18 February 2009

Driving and kids

So here in Australia we drive on the left. Sensibly, they do so in the UK and Ireland - so it isn't that challenging to make that transition. 

Much of the rest of the world drive on the right, with the car steering wheel on the left, and the gearstick on the right of the driver, and the windscreen wiper and indicator levers switched over. This takes some getting used to. Driving straight ahead is fine, but turning corners (at intersections) is a major intellectual challenge to prevent turning onto the wrong side of the road. Learning to drive a car in "mirror image" is enough of a challenge without having to deal with kids as well.

On our trip to the USA and Canada, I drove from Albany in New York State to Quebec City, Canada through Vermont - and back. I picked up the car at Albany airport and it was pouring with rain. We also pretty quickly faced the horrific "spaghetti" of the freeways on the fringe of the city. Not a great start for basically a jet-lagged learner driver with two kids in the back. So how do we manage it?
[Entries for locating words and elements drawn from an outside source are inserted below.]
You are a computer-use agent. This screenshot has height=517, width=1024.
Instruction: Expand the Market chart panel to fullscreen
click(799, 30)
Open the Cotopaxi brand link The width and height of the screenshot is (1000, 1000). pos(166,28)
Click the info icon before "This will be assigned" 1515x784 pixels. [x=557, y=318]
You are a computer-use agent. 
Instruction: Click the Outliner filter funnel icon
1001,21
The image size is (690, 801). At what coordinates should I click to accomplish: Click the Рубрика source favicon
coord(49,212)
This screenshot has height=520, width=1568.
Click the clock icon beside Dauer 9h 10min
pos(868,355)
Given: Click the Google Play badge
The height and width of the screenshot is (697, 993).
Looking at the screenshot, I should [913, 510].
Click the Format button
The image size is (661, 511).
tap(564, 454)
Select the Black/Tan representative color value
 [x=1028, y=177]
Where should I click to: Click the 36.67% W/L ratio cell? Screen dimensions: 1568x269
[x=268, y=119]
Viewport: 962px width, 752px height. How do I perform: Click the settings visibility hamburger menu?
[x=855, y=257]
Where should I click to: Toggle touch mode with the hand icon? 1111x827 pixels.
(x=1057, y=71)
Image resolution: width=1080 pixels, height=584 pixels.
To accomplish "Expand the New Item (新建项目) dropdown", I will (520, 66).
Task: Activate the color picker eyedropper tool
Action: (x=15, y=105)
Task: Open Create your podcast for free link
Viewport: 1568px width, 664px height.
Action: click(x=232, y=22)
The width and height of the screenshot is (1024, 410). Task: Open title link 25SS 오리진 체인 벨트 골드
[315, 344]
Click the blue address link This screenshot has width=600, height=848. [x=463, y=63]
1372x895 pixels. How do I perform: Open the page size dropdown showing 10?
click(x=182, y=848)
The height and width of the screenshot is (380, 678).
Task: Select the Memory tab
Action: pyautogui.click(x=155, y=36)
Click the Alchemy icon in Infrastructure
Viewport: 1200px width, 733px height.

1. The driver makes the rules, and all the passengers follow. The first rule (for the first day at least) is: no talking until I say so. That way I can concentrate on reading signs, taking directions from the navigator (a person that is, not a piece of electronic equipment) and generally finding my way. If travelling through the countryside, I tend to relax this rule after a little while - once I'm a bit more relaxed. But even then, talking must be quiet - and definitely no bickering or whingeing!

2. Have something for them to do. We pack a small bag of activities for them to do for the aeroplane, and this doubles as in-car activities. Books to read (though be wary of car-sickness), colouring-in, puzzle books, soft toys for imagination games etc. all make great diversions.

3. Towns and cities need concentration, especially when searching for accommodation or trying not to get tangled in the maze of streets that make up every medieval walled city in Europe! Kids need to understand that they are being helpful if they are quiet at this time, and that things will go much more smoothly if they co-operate. Our kids were extremely helpful in this regard when I got entangled in the streets of Seville and took ages to find my way out. They knew I needed to concentrate, and were extremely helpful in keeping the noise down in the back seat so I could get out of the maze.

4. Take breaks. This is as good for you as it is for the kids. Driving is tiring - Australians know this because we are accustomed to driving long distances. Get out of the car. Get some food. Find some grass or a park and let the kids run around. Kids cope with long drives so much better if they can have time to run around, rather than being cooped up in a car for hours and hours. If you are getting at all frustrated (whether because of the kids or some other reason), you need to take a break for your own sanity and driving safety.

5. If they're old enough, have the kids follow the trip on a map. They might like to work out how far there is to go, and be able to identify the towns along the way. They might be able to work out where you need to turn off the freeway in order to enter a town. Have them look out for parking spaces too - these can sometimes be difficult to find.

6. Try to never drive in really horrendous cities. That's why we picked up the car in Albany, and not New York City. Nor did we drive in Paris. We've driven out of Rome once, and into London (to drop off the car) on another occasion and learned from both experiences: just don't do it. It is not worth the stress. If you do, try arriving on a weekend. We serendipitously found ourselves driving into London on a Saturday and found the traffic - though bad - was better than it would have been during the week.

7. Learn to drive before you go. I drive a car with an automatic transmission at home. In Rome, we hired one with a manual transmission (to save money). In retrospect, I should have spent the extra and saved myself a huge amount of angst. I bunny-hopped that car out of Rome (with the police behind me laughing at my driving), and took 17 changes of lights to get it moving through one set of traffic lights in Tuscany. And I got it stalled under the toll barrier on the autostrada. Memorable experiences, but highly stressful.

8. Hire the smallest car you can for the number of passengers and luggage you have. It will be easier to find parking spots for it, and will most likely be more fuel efficient. A big 4WD or SUV is completely inappropriate in Europe: you will get stuck in the towns.

And if you're still not game, book organised tours - or get yourself a chauffeur!